## begin Records for this exercise

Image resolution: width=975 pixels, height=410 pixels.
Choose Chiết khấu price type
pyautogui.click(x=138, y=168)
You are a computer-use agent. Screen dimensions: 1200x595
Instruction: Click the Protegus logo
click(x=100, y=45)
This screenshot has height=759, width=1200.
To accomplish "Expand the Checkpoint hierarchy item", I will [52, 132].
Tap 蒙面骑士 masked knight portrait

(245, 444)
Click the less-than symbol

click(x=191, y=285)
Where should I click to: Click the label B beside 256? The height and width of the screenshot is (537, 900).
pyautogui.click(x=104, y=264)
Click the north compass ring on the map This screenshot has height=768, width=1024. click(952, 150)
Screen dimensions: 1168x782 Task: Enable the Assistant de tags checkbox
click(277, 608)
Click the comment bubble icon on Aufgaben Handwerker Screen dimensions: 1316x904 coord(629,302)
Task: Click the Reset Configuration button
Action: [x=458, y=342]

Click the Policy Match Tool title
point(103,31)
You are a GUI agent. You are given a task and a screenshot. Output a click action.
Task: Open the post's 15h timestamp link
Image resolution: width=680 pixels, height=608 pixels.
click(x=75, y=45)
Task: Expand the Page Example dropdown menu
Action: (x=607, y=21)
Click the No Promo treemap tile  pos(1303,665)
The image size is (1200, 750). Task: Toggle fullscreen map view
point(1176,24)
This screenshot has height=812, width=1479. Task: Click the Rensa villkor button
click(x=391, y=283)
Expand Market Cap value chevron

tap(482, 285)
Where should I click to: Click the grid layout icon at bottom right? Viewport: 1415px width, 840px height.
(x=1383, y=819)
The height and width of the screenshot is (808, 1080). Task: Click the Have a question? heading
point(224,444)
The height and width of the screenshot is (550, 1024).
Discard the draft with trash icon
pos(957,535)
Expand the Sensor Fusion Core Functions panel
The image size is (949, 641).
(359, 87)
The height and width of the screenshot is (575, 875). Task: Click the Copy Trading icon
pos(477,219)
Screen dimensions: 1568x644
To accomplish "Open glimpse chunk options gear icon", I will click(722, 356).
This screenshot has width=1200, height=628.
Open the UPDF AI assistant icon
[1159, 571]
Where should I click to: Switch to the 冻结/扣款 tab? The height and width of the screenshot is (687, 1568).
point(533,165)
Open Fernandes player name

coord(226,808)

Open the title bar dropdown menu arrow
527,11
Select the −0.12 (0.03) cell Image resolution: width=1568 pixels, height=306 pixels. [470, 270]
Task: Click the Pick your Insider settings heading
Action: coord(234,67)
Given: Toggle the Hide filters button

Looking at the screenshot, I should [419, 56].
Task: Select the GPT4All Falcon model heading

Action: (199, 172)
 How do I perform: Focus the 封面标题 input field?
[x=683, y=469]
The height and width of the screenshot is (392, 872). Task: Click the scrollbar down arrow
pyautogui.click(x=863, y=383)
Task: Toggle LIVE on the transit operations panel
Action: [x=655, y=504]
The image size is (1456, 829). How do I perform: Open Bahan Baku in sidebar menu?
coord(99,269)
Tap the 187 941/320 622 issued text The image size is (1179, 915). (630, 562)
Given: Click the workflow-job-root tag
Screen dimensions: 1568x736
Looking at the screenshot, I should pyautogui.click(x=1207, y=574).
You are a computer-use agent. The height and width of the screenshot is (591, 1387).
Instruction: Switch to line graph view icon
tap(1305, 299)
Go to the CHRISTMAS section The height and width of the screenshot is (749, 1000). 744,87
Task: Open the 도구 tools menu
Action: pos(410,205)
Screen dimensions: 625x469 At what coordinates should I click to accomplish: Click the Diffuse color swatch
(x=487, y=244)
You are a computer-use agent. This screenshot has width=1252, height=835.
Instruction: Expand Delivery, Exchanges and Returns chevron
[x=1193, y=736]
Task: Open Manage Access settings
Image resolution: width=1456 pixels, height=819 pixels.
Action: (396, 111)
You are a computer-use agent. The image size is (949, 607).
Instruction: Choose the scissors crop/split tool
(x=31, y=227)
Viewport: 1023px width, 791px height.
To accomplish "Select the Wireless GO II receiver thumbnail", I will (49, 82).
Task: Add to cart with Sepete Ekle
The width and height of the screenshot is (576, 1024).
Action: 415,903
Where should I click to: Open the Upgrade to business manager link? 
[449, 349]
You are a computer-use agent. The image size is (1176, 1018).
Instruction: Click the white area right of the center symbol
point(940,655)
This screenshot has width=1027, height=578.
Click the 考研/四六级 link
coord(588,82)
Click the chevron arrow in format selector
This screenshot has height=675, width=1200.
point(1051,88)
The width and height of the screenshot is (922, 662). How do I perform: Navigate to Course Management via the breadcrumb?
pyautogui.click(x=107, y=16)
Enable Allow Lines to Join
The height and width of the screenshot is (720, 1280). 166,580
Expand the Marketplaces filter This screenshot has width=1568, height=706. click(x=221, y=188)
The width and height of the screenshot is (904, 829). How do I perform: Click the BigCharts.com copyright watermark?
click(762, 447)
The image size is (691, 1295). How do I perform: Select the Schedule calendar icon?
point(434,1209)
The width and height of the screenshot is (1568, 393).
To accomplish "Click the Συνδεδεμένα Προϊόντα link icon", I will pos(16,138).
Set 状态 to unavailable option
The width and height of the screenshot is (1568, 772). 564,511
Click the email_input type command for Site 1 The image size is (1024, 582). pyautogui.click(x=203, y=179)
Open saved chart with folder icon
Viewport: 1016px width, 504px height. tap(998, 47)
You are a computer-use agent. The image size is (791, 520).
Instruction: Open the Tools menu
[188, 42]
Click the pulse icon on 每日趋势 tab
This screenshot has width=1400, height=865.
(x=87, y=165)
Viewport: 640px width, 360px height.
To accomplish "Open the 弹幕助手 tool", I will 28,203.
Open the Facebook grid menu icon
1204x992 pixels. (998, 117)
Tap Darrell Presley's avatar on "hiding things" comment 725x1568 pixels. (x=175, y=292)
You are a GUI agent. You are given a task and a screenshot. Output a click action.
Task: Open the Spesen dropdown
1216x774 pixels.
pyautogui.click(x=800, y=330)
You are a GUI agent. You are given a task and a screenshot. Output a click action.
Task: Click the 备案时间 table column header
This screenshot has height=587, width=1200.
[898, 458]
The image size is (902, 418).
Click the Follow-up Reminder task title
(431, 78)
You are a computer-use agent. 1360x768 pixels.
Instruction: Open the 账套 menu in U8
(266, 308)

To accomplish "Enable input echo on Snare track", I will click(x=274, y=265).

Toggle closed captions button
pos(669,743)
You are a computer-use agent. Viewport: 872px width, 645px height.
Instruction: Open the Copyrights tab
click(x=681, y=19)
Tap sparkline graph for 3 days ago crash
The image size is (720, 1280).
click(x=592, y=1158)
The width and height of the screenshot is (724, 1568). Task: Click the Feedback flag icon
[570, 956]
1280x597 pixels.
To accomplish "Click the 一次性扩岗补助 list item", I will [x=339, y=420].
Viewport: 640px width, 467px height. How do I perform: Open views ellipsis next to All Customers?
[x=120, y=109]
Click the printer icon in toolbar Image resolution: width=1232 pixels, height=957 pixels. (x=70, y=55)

## end Records for this exercise

Copy all of the records above line for line, without changing anything.

Right answer
Image resolution: width=975 pixels, height=410 pixels.
Choose Chiết khấu price type
pyautogui.click(x=138, y=168)
You are a computer-use agent. Screen dimensions: 1200x595
Instruction: Click the Protegus logo
click(x=100, y=45)
This screenshot has height=759, width=1200.
To accomplish "Expand the Checkpoint hierarchy item", I will [52, 132].
Tap 蒙面骑士 masked knight portrait

(245, 444)
Click the less-than symbol

click(x=191, y=285)
Where should I click to: Click the label B beside 256? The height and width of the screenshot is (537, 900).
pyautogui.click(x=104, y=264)
Click the north compass ring on the map This screenshot has height=768, width=1024. click(952, 150)
Screen dimensions: 1168x782 Task: Enable the Assistant de tags checkbox
click(277, 608)
Click the comment bubble icon on Aufgaben Handwerker Screen dimensions: 1316x904 coord(629,302)
Task: Click the Reset Configuration button
Action: [x=458, y=342]

Click the Policy Match Tool title
point(103,31)
You are a GUI agent. You are given a task and a screenshot. Output a click action.
Task: Open the post's 15h timestamp link
Image resolution: width=680 pixels, height=608 pixels.
click(x=75, y=45)
Task: Expand the Page Example dropdown menu
Action: (x=607, y=21)
Click the No Promo treemap tile  pos(1303,665)
The image size is (1200, 750). Task: Toggle fullscreen map view
point(1176,24)
This screenshot has height=812, width=1479. Task: Click the Rensa villkor button
click(x=391, y=283)
Expand Market Cap value chevron

tap(482, 285)
Where should I click to: Click the grid layout icon at bottom right? Viewport: 1415px width, 840px height.
(x=1383, y=819)
The height and width of the screenshot is (808, 1080). Task: Click the Have a question? heading
point(224,444)
The height and width of the screenshot is (550, 1024).
Discard the draft with trash icon
pos(957,535)
Expand the Sensor Fusion Core Functions panel
The image size is (949, 641).
(359, 87)
The height and width of the screenshot is (575, 875). Task: Click the Copy Trading icon
pos(477,219)
Screen dimensions: 1568x644
To accomplish "Open glimpse chunk options gear icon", I will click(722, 356).
This screenshot has width=1200, height=628.
Open the UPDF AI assistant icon
[1159, 571]
Where should I click to: Switch to the 冻结/扣款 tab? The height and width of the screenshot is (687, 1568).
point(533,165)
Open Fernandes player name

coord(226,808)

Open the title bar dropdown menu arrow
527,11
Select the −0.12 (0.03) cell Image resolution: width=1568 pixels, height=306 pixels. [470, 270]
Task: Click the Pick your Insider settings heading
Action: coord(234,67)
Given: Toggle the Hide filters button

Looking at the screenshot, I should [419, 56].
Task: Select the GPT4All Falcon model heading

Action: (199, 172)
 How do I perform: Focus the 封面标题 input field?
[x=683, y=469]
The height and width of the screenshot is (392, 872). Task: Click the scrollbar down arrow
pyautogui.click(x=863, y=383)
Task: Toggle LIVE on the transit operations panel
Action: [x=655, y=504]
The image size is (1456, 829). How do I perform: Open Bahan Baku in sidebar menu?
coord(99,269)
Tap the 187 941/320 622 issued text The image size is (1179, 915). (630, 562)
Given: Click the workflow-job-root tag
Screen dimensions: 1568x736
Looking at the screenshot, I should pyautogui.click(x=1207, y=574).
You are a computer-use agent. The height and width of the screenshot is (591, 1387).
Instruction: Switch to line graph view icon
tap(1305, 299)
Go to the CHRISTMAS section The height and width of the screenshot is (749, 1000). 744,87
Task: Open the 도구 tools menu
Action: pos(410,205)
Screen dimensions: 625x469 At what coordinates should I click to accomplish: Click the Diffuse color swatch
(x=487, y=244)
You are a computer-use agent. This screenshot has width=1252, height=835.
Instruction: Expand Delivery, Exchanges and Returns chevron
[x=1193, y=736]
Task: Open Manage Access settings
Image resolution: width=1456 pixels, height=819 pixels.
Action: (396, 111)
You are a computer-use agent. The image size is (949, 607).
Instruction: Choose the scissors crop/split tool
(x=31, y=227)
Viewport: 1023px width, 791px height.
To accomplish "Select the Wireless GO II receiver thumbnail", I will (49, 82).
Task: Add to cart with Sepete Ekle
The width and height of the screenshot is (576, 1024).
Action: 415,903
Where should I click to: Open the Upgrade to business manager link? 
[449, 349]
You are a computer-use agent. The image size is (1176, 1018).
Instruction: Click the white area right of the center symbol
point(940,655)
This screenshot has width=1027, height=578.
Click the 考研/四六级 link
coord(588,82)
Click the chevron arrow in format selector
This screenshot has height=675, width=1200.
point(1051,88)
The width and height of the screenshot is (922, 662). How do I perform: Navigate to Course Management via the breadcrumb?
pyautogui.click(x=107, y=16)
Enable Allow Lines to Join
The height and width of the screenshot is (720, 1280). 166,580
Expand the Marketplaces filter This screenshot has width=1568, height=706. click(x=221, y=188)
The width and height of the screenshot is (904, 829). How do I perform: Click the BigCharts.com copyright watermark?
click(762, 447)
The image size is (691, 1295). How do I perform: Select the Schedule calendar icon?
point(434,1209)
The width and height of the screenshot is (1568, 393).
To accomplish "Click the Συνδεδεμένα Προϊόντα link icon", I will pos(16,138).
Set 状态 to unavailable option
The width and height of the screenshot is (1568, 772). 564,511
Click the email_input type command for Site 1 The image size is (1024, 582). pyautogui.click(x=203, y=179)
Open saved chart with folder icon
Viewport: 1016px width, 504px height. tap(998, 47)
You are a computer-use agent. The image size is (791, 520).
Instruction: Open the Tools menu
[188, 42]
Click the pulse icon on 每日趋势 tab
This screenshot has width=1400, height=865.
(x=87, y=165)
Viewport: 640px width, 360px height.
To accomplish "Open the 弹幕助手 tool", I will 28,203.
Open the Facebook grid menu icon
1204x992 pixels. (998, 117)
Tap Darrell Presley's avatar on "hiding things" comment 725x1568 pixels. (x=175, y=292)
You are a GUI agent. You are given a task and a screenshot. Output a click action.
Task: Open the Spesen dropdown
1216x774 pixels.
pyautogui.click(x=800, y=330)
You are a GUI agent. You are given a task and a screenshot. Output a click action.
Task: Click the 备案时间 table column header
This screenshot has height=587, width=1200.
[898, 458]
The image size is (902, 418).
Click the Follow-up Reminder task title
(431, 78)
You are a computer-use agent. 1360x768 pixels.
Instruction: Open the 账套 menu in U8
(266, 308)

To accomplish "Enable input echo on Snare track", I will click(x=274, y=265).

Toggle closed captions button
pos(669,743)
You are a computer-use agent. Viewport: 872px width, 645px height.
Instruction: Open the Copyrights tab
click(x=681, y=19)
Tap sparkline graph for 3 days ago crash
The image size is (720, 1280).
click(x=592, y=1158)
The width and height of the screenshot is (724, 1568). Task: Click the Feedback flag icon
[570, 956]
1280x597 pixels.
To accomplish "Click the 一次性扩岗补助 list item", I will [x=339, y=420].
Viewport: 640px width, 467px height. How do I perform: Open views ellipsis next to All Customers?
[x=120, y=109]
Click the printer icon in toolbar Image resolution: width=1232 pixels, height=957 pixels. (x=70, y=55)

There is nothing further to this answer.